Search the records for "agent". Report every line where it occurs.

* * * * *

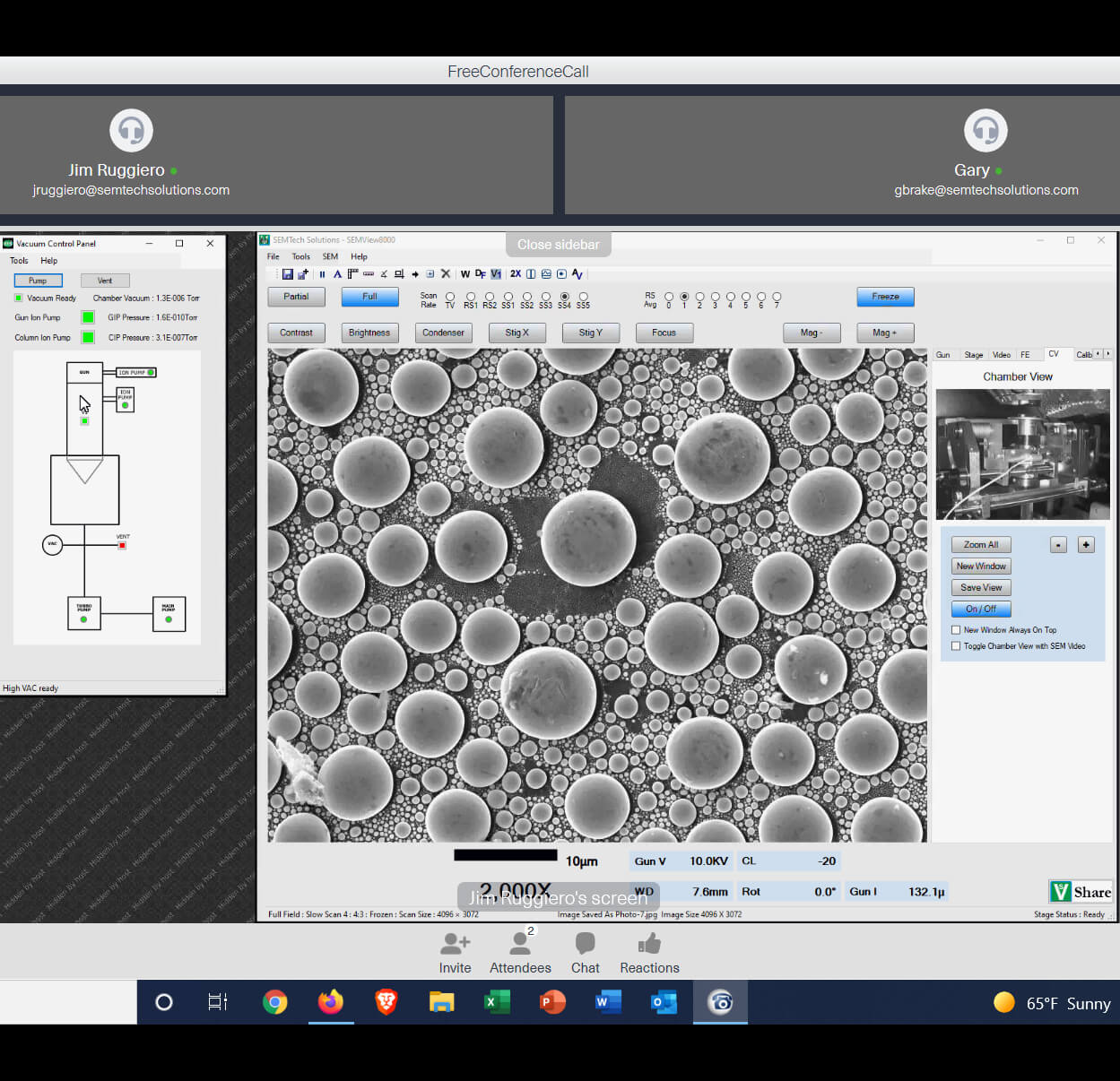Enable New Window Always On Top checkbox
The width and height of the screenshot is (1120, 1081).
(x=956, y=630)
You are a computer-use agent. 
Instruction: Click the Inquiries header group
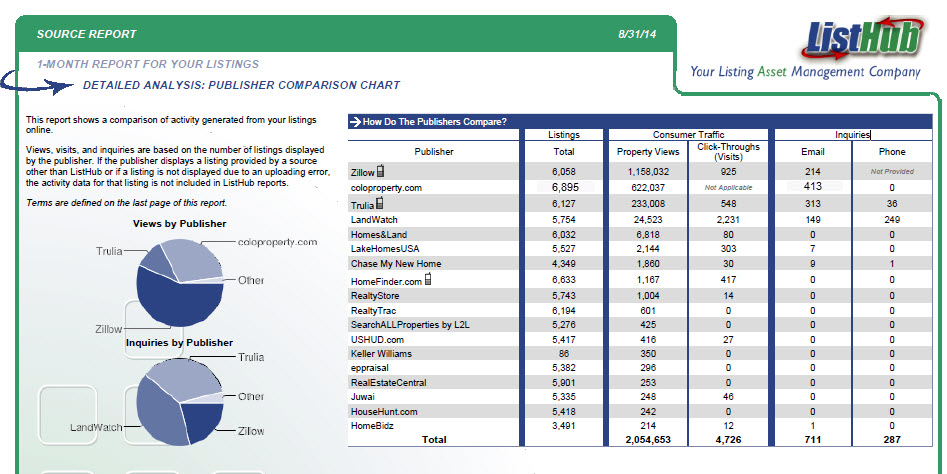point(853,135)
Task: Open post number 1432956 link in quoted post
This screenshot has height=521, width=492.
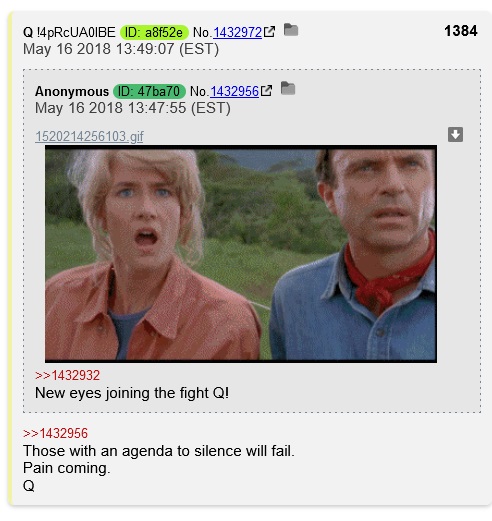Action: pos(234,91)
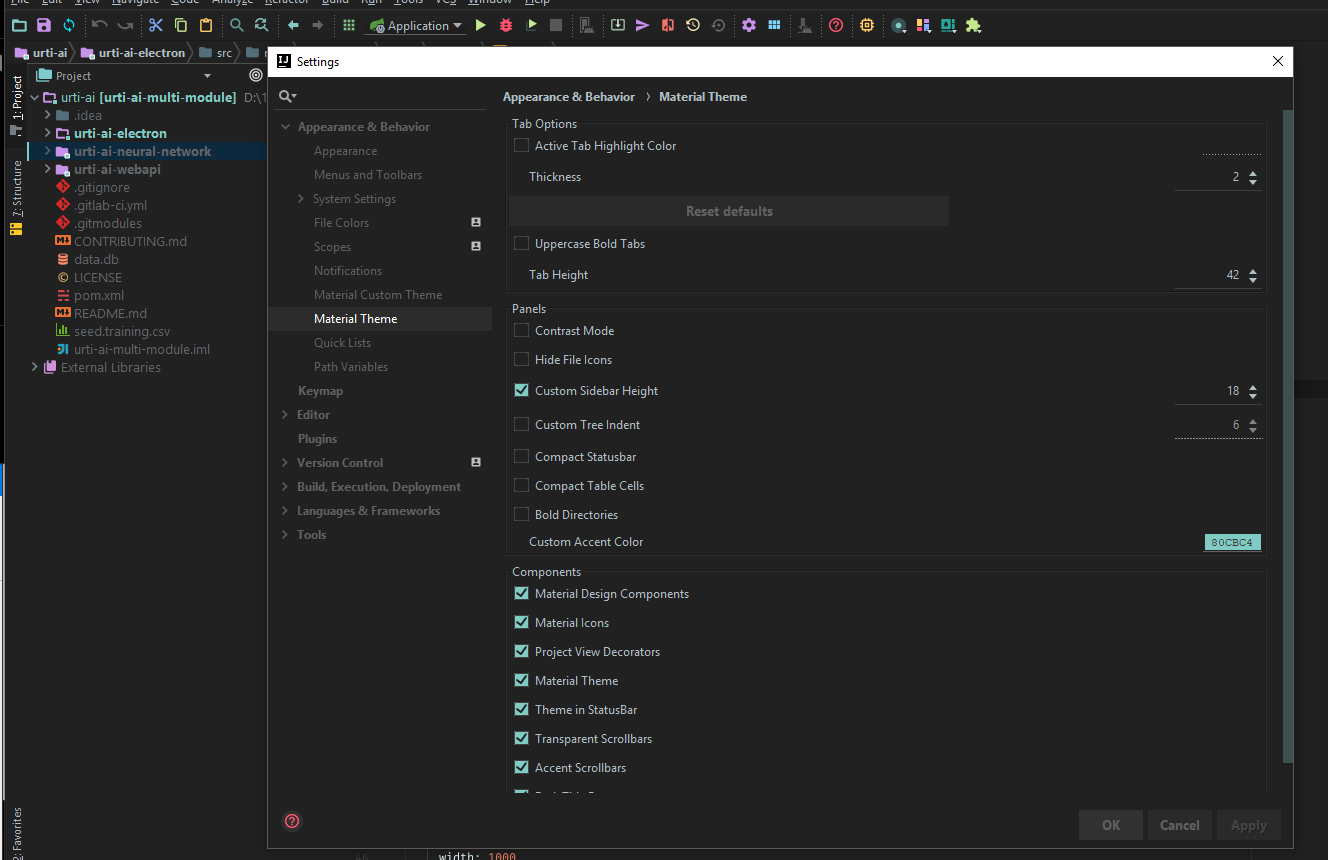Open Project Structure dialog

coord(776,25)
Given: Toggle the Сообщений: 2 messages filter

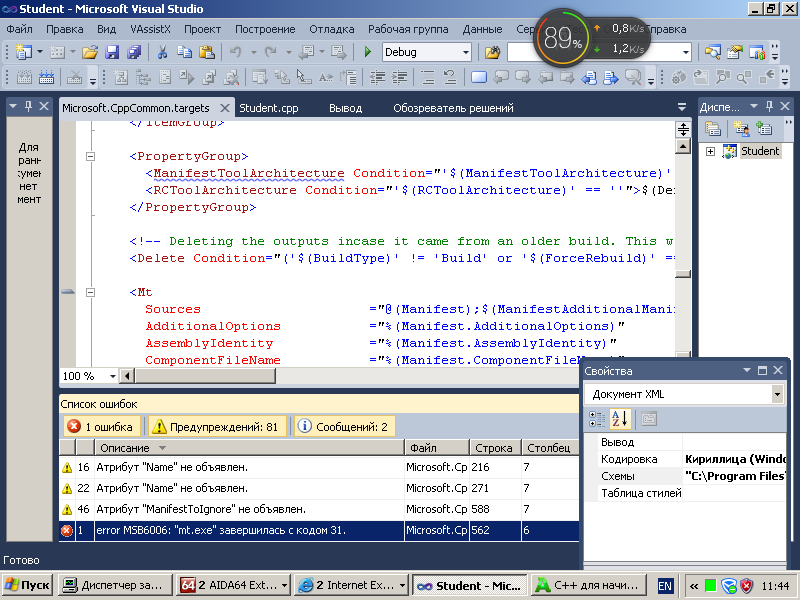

* * * * *

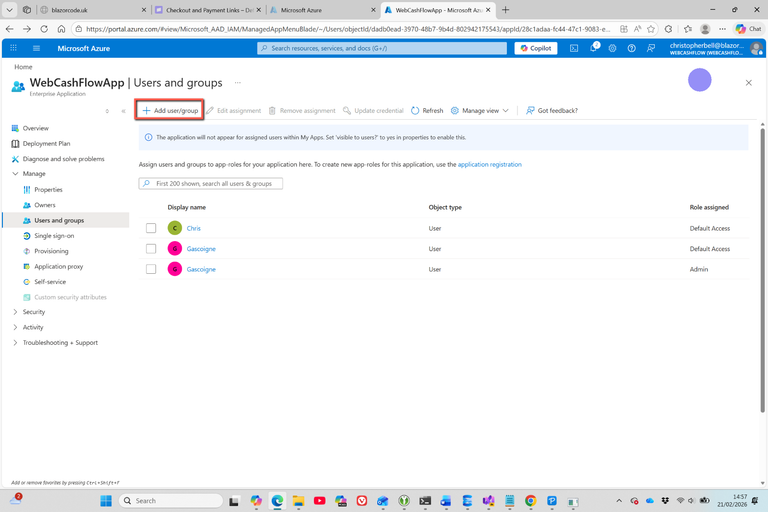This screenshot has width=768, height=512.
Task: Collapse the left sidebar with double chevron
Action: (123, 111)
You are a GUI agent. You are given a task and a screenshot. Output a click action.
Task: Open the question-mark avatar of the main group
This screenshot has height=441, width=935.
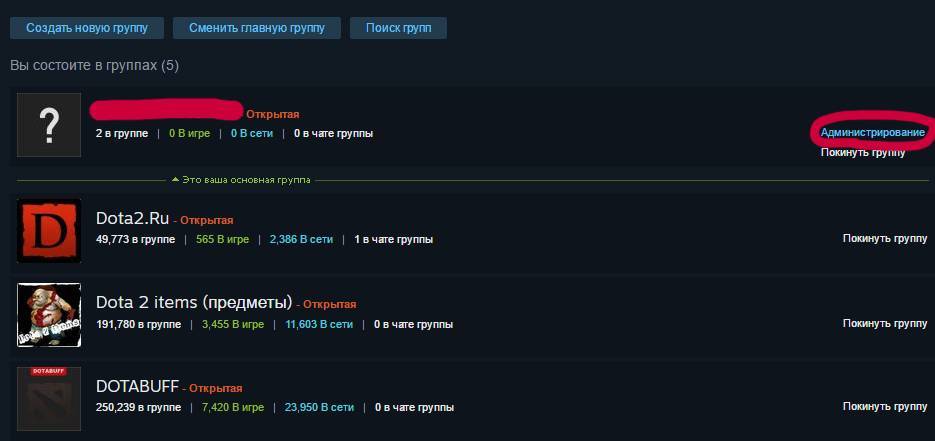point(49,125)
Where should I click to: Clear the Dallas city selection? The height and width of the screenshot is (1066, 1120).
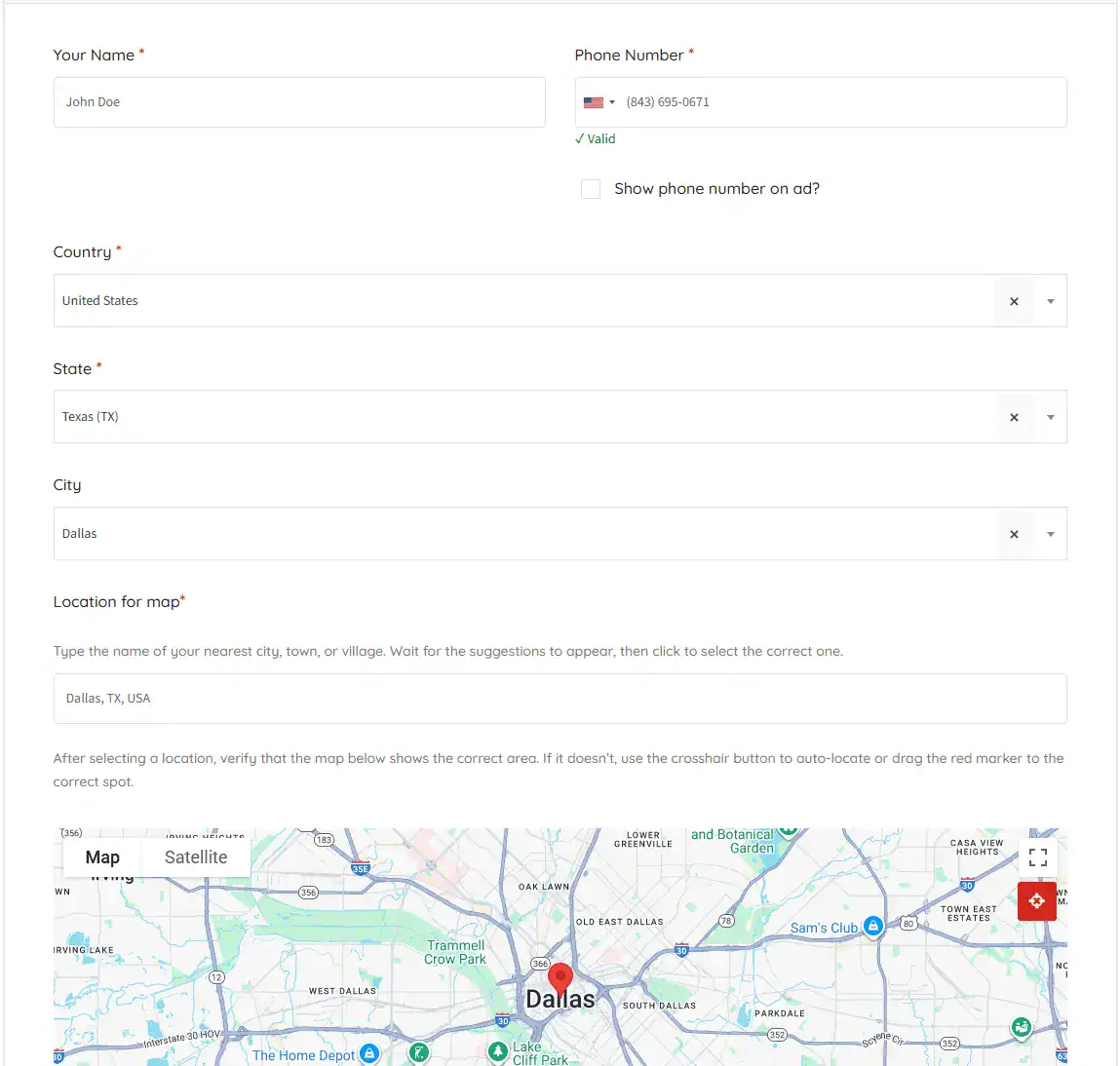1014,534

* * * * *

*RESPONSE AREA*.
You are a computer-use agent. 
You are a GUI agent. You are given a task and a screenshot. Output a click action.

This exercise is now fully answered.